• [PROBLEM TO SOLVE]: Rewrite the lines below as a Markdown table with two columns, No. for the row number and Line for the text of each line. Leave out blank lines.
**** DATA EXCERPTS
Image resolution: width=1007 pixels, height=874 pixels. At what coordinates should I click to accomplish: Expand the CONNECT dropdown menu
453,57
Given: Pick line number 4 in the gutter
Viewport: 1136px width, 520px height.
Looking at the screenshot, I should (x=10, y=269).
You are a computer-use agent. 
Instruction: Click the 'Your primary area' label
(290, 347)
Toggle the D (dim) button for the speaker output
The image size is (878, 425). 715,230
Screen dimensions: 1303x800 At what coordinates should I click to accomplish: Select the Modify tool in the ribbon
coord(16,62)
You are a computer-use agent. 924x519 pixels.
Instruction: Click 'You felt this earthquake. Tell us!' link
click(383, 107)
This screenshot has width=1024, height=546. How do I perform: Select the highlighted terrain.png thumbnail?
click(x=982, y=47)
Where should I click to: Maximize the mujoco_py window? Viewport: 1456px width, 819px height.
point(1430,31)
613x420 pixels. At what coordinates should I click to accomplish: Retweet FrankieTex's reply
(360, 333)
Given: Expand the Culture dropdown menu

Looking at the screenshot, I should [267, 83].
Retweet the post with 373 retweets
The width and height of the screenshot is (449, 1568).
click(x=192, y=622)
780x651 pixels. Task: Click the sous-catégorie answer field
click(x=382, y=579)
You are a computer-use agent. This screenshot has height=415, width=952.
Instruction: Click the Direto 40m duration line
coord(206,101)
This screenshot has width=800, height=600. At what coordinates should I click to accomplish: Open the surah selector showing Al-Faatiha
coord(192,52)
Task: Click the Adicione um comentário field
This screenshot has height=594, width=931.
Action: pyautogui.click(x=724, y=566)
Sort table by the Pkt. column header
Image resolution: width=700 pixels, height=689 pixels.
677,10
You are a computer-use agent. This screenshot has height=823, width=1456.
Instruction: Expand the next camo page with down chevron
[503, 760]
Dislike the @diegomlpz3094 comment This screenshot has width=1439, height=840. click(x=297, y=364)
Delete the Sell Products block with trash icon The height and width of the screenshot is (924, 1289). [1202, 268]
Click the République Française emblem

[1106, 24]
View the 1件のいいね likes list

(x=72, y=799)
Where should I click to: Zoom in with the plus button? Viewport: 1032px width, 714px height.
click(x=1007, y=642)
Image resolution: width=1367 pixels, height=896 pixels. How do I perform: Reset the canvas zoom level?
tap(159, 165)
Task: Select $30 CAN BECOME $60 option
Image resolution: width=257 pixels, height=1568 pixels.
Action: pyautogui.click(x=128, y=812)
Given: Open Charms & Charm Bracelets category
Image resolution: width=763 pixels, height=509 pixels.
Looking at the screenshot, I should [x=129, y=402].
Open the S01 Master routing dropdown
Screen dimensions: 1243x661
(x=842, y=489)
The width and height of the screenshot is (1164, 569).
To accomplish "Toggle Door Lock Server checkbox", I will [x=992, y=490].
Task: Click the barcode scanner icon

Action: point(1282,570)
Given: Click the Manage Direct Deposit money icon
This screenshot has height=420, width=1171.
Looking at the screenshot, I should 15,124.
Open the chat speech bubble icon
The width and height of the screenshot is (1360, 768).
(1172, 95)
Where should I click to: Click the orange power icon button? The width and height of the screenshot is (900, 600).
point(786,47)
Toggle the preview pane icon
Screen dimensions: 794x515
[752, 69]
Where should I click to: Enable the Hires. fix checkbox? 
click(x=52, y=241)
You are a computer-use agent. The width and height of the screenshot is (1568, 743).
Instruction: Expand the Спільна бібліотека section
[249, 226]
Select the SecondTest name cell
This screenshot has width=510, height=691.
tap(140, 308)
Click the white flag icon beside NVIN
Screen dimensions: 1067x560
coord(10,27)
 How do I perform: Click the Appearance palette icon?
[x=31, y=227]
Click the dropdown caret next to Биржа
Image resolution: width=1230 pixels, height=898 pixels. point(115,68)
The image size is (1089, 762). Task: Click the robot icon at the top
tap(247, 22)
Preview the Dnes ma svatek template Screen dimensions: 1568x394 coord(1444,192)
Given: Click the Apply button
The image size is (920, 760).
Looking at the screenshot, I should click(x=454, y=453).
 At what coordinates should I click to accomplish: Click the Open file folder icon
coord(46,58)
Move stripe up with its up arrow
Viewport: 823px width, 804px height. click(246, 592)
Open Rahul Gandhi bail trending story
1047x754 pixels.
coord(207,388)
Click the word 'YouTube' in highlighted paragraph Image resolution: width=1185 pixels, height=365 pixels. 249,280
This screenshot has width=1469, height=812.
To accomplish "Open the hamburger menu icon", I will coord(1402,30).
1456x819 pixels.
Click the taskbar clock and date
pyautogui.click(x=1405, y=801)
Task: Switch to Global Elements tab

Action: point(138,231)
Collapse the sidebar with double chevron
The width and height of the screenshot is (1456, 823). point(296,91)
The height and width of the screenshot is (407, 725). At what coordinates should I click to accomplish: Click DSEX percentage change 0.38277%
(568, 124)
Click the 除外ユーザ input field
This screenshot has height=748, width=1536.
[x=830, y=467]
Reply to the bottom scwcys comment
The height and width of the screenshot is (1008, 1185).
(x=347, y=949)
********
• [TASK RESPONSE]:
| No. | Line |
|---|---|
| 1 | Image resolution: width=1007 pixels, height=874 pixels. At what coordinates should I click to accomplish: Expand the CONNECT dropdown menu |
| 2 | 453,57 |
| 3 | Given: Pick line number 4 in the gutter |
| 4 | Viewport: 1136px width, 520px height. |
| 5 | Looking at the screenshot, I should (x=10, y=269). |
| 6 | You are a computer-use agent.  |
| 7 | Instruction: Click the 'Your primary area' label |
| 8 | (290, 347) |
| 9 | Toggle the D (dim) button for the speaker output |
| 10 | The image size is (878, 425). 715,230 |
| 11 | Screen dimensions: 1303x800 At what coordinates should I click to accomplish: Select the Modify tool in the ribbon |
| 12 | coord(16,62) |
| 13 | You are a computer-use agent. 924x519 pixels. |
| 14 | Instruction: Click 'You felt this earthquake. Tell us!' link |
| 15 | click(383, 107) |
| 16 | This screenshot has width=1024, height=546. How do I perform: Select the highlighted terrain.png thumbnail? |
| 17 | click(x=982, y=47) |
| 18 | Where should I click to: Maximize the mujoco_py window? Viewport: 1456px width, 819px height. |
| 19 | point(1430,31) |
| 20 | 613x420 pixels. At what coordinates should I click to accomplish: Retweet FrankieTex's reply |
| 21 | (360, 333) |
| 22 | Given: Expand the Culture dropdown menu |
| 23 | Looking at the screenshot, I should [267, 83]. |
| 24 | Retweet the post with 373 retweets |
| 25 | The width and height of the screenshot is (449, 1568). |
| 26 | click(x=192, y=622) |
| 27 | 780x651 pixels. Task: Click the sous-catégorie answer field |
| 28 | click(x=382, y=579) |
| 29 | You are a computer-use agent. This screenshot has height=415, width=952. |
| 30 | Instruction: Click the Direto 40m duration line |
| 31 | coord(206,101) |
| 32 | This screenshot has width=800, height=600. At what coordinates should I click to accomplish: Open the surah selector showing Al-Faatiha |
| 33 | coord(192,52) |
| 34 | Task: Click the Adicione um comentário field |
| 35 | This screenshot has height=594, width=931. |
| 36 | Action: pyautogui.click(x=724, y=566) |
| 37 | Sort table by the Pkt. column header |
| 38 | Image resolution: width=700 pixels, height=689 pixels. |
| 39 | 677,10 |
| 40 | You are a computer-use agent. This screenshot has height=823, width=1456. |
| 41 | Instruction: Expand the next camo page with down chevron |
| 42 | [503, 760] |
| 43 | Dislike the @diegomlpz3094 comment This screenshot has width=1439, height=840. click(x=297, y=364) |
| 44 | Delete the Sell Products block with trash icon The height and width of the screenshot is (924, 1289). [1202, 268] |
| 45 | Click the République Française emblem |
| 46 | [1106, 24] |
| 47 | View the 1件のいいね likes list |
| 48 | (x=72, y=799) |
| 49 | Where should I click to: Zoom in with the plus button? Viewport: 1032px width, 714px height. |
| 50 | click(x=1007, y=642) |
| 51 | Image resolution: width=1367 pixels, height=896 pixels. How do I perform: Reset the canvas zoom level? |
| 52 | tap(159, 165) |
| 53 | Task: Select $30 CAN BECOME $60 option |
| 54 | Image resolution: width=257 pixels, height=1568 pixels. |
| 55 | Action: pyautogui.click(x=128, y=812) |
| 56 | Given: Open Charms & Charm Bracelets category |
| 57 | Image resolution: width=763 pixels, height=509 pixels. |
| 58 | Looking at the screenshot, I should [x=129, y=402]. |
| 59 | Open the S01 Master routing dropdown |
| 60 | Screen dimensions: 1243x661 |
| 61 | (x=842, y=489) |
| 62 | The width and height of the screenshot is (1164, 569). |
| 63 | To accomplish "Toggle Door Lock Server checkbox", I will [x=992, y=490]. |
| 64 | Task: Click the barcode scanner icon |
| 65 | Action: point(1282,570) |
| 66 | Given: Click the Manage Direct Deposit money icon |
| 67 | This screenshot has height=420, width=1171. |
| 68 | Looking at the screenshot, I should 15,124. |
| 69 | Open the chat speech bubble icon |
| 70 | The width and height of the screenshot is (1360, 768). |
| 71 | (1172, 95) |
| 72 | Where should I click to: Click the orange power icon button? The width and height of the screenshot is (900, 600). |
| 73 | point(786,47) |
| 74 | Toggle the preview pane icon |
| 75 | Screen dimensions: 794x515 |
| 76 | [752, 69] |
| 77 | Where should I click to: Enable the Hires. fix checkbox?  |
| 78 | click(x=52, y=241) |
| 79 | You are a computer-use agent. The width and height of the screenshot is (1568, 743). |
| 80 | Instruction: Expand the Спільна бібліотека section |
| 81 | [249, 226] |
| 82 | Select the SecondTest name cell |
| 83 | This screenshot has width=510, height=691. |
| 84 | tap(140, 308) |
| 85 | Click the white flag icon beside NVIN |
| 86 | Screen dimensions: 1067x560 |
| 87 | coord(10,27) |
| 88 |  How do I perform: Click the Appearance palette icon? |
| 89 | [x=31, y=227] |
| 90 | Click the dropdown caret next to Биржа |
| 91 | Image resolution: width=1230 pixels, height=898 pixels. point(115,68) |
| 92 | The image size is (1089, 762). Task: Click the robot icon at the top |
| 93 | tap(247, 22) |
| 94 | Preview the Dnes ma svatek template Screen dimensions: 1568x394 coord(1444,192) |
| 95 | Given: Click the Apply button |
| 96 | The image size is (920, 760). |
| 97 | Looking at the screenshot, I should click(x=454, y=453). |
| 98 |  At what coordinates should I click to accomplish: Click the Open file folder icon |
| 99 | coord(46,58) |
| 100 | Move stripe up with its up arrow |
| 101 | Viewport: 823px width, 804px height. click(246, 592) |
| 102 | Open Rahul Gandhi bail trending story |
| 103 | 1047x754 pixels. |
| 104 | coord(207,388) |
| 105 | Click the word 'YouTube' in highlighted paragraph Image resolution: width=1185 pixels, height=365 pixels. 249,280 |
| 106 | This screenshot has width=1469, height=812. |
| 107 | To accomplish "Open the hamburger menu icon", I will coord(1402,30). |
| 108 | 1456x819 pixels. |
| 109 | Click the taskbar clock and date |
| 110 | pyautogui.click(x=1405, y=801) |
| 111 | Task: Switch to Global Elements tab |
| 112 | Action: point(138,231) |
| 113 | Collapse the sidebar with double chevron |
| 114 | The width and height of the screenshot is (1456, 823). point(296,91) |
| 115 | The height and width of the screenshot is (407, 725). At what coordinates should I click to accomplish: Click DSEX percentage change 0.38277% |
| 116 | (568, 124) |
| 117 | Click the 除外ユーザ input field |
| 118 | This screenshot has height=748, width=1536. |
| 119 | [x=830, y=467] |
| 120 | Reply to the bottom scwcys comment |
| 121 | The height and width of the screenshot is (1008, 1185). |
| 122 | (x=347, y=949) |